Assisti, há alguns anos, uma entrevista de Braguinha sobre a sua ode a Copacabana, em que o repórter perguntava o que havia mudado depois de 50 anos de seu belo samba-canção. Ele respondeu: de um lato tudo, do outro nada. O mesmo podemos dizer de Salvador. Nossa cidade se enfeou nesses 50 anos, mas suas marinhas imortalizadas por Pancetti e Mendonça Filho, cantadas por Caymmi, Vinicius e Mirian Fraga mudaram pouco. Ainda conserva seu por de sol sobre o mar, privilégio da costa do Pacifico, ilhas do Caribe e da Florida, nas Américas. Mas perdeu grande parte de seu coqueiral, as velas de seus saveiros, a transparência de suas aguas. Está perdendo, ainda, seus miradores públicos e ameaçada de ser dividida por uma ponte inútil e ter sua orla atlântica “destombada” pelo IPHAN, sem consulta à comunidade.

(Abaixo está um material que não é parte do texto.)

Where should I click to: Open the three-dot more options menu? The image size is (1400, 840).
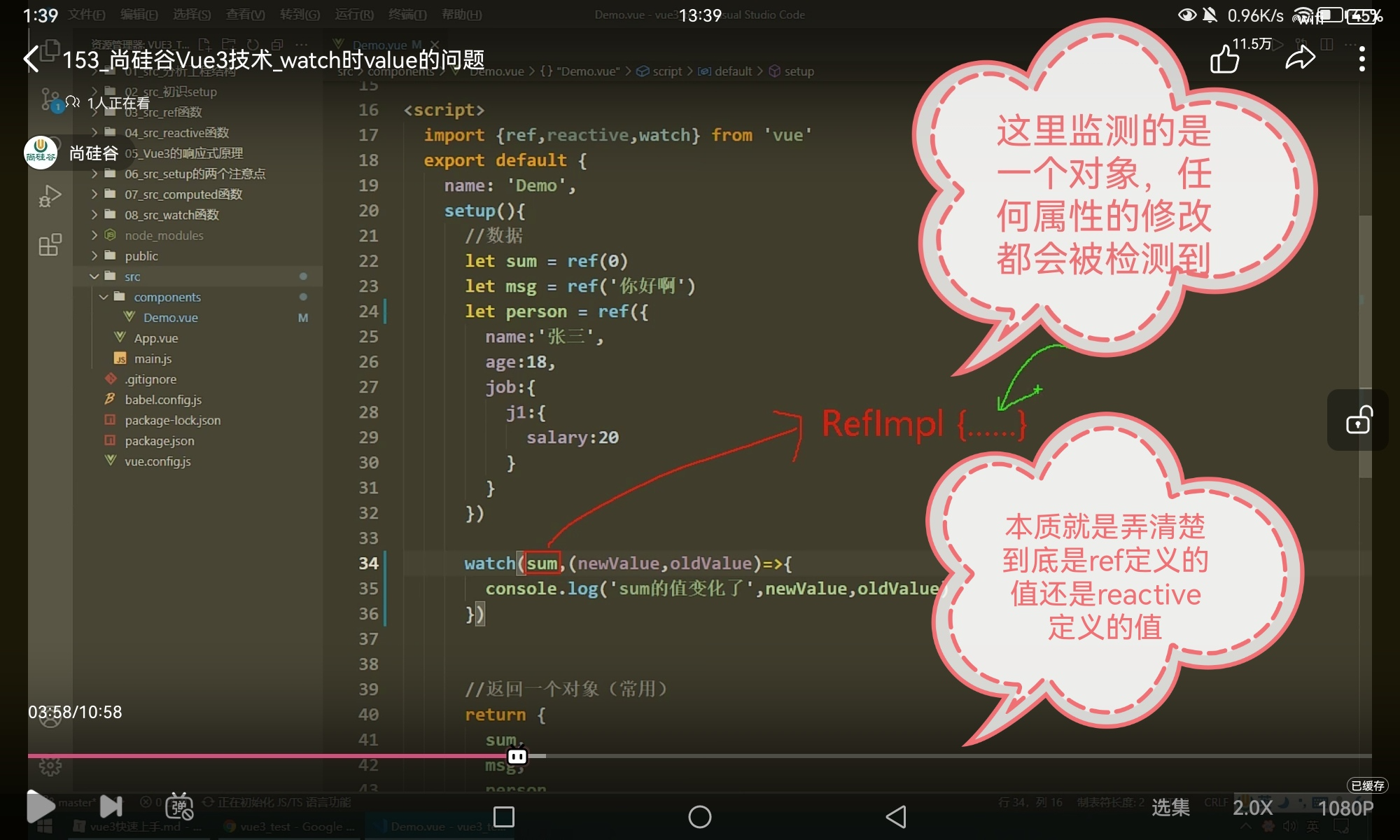(1362, 59)
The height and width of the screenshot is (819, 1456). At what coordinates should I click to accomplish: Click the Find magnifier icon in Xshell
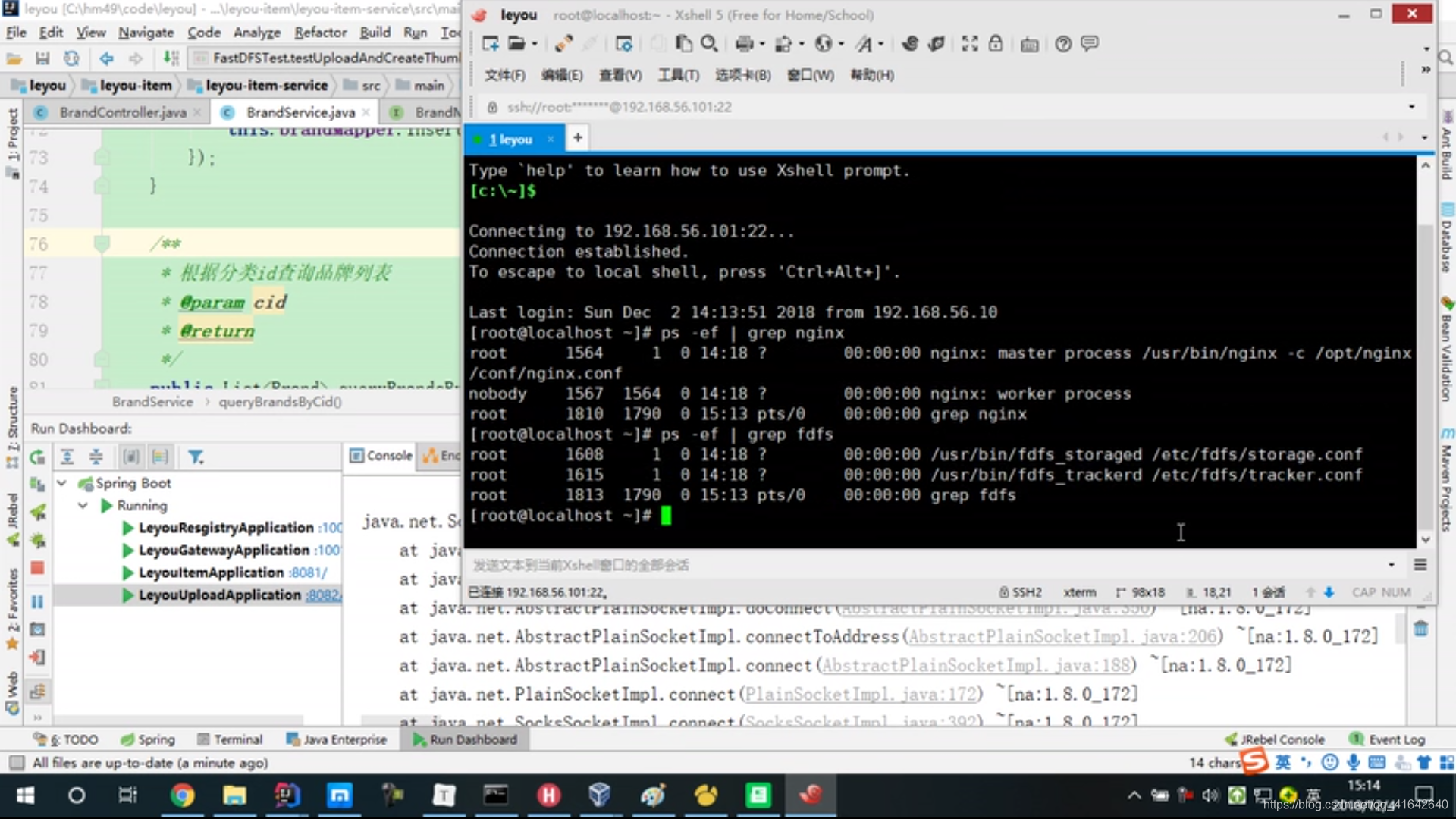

A estabilidade climática de Salvador, com sua temperatura média de 26º, teve uma semana atípica entre 3 e 8 deste mês, com temperatura mínima de 17º, muita chuva, ventos de 58 km/hora e ondas de 3 m. Uma tempestade sem raios. Por sorte nenhum naufrágio ou afogamento. Já vivi em países frios e gosto das trocas de estações. A vegetação mudas de cor, as pessoas trocam o vestiário e o humor, e a vida tem um ritmo. A mesmice climática dos trópicos é monótona e preguiçosa. Mas as tempestades mudam a cor do mar, a arrebentação das ondas e seus frequentadores: surfistas e gaivotas.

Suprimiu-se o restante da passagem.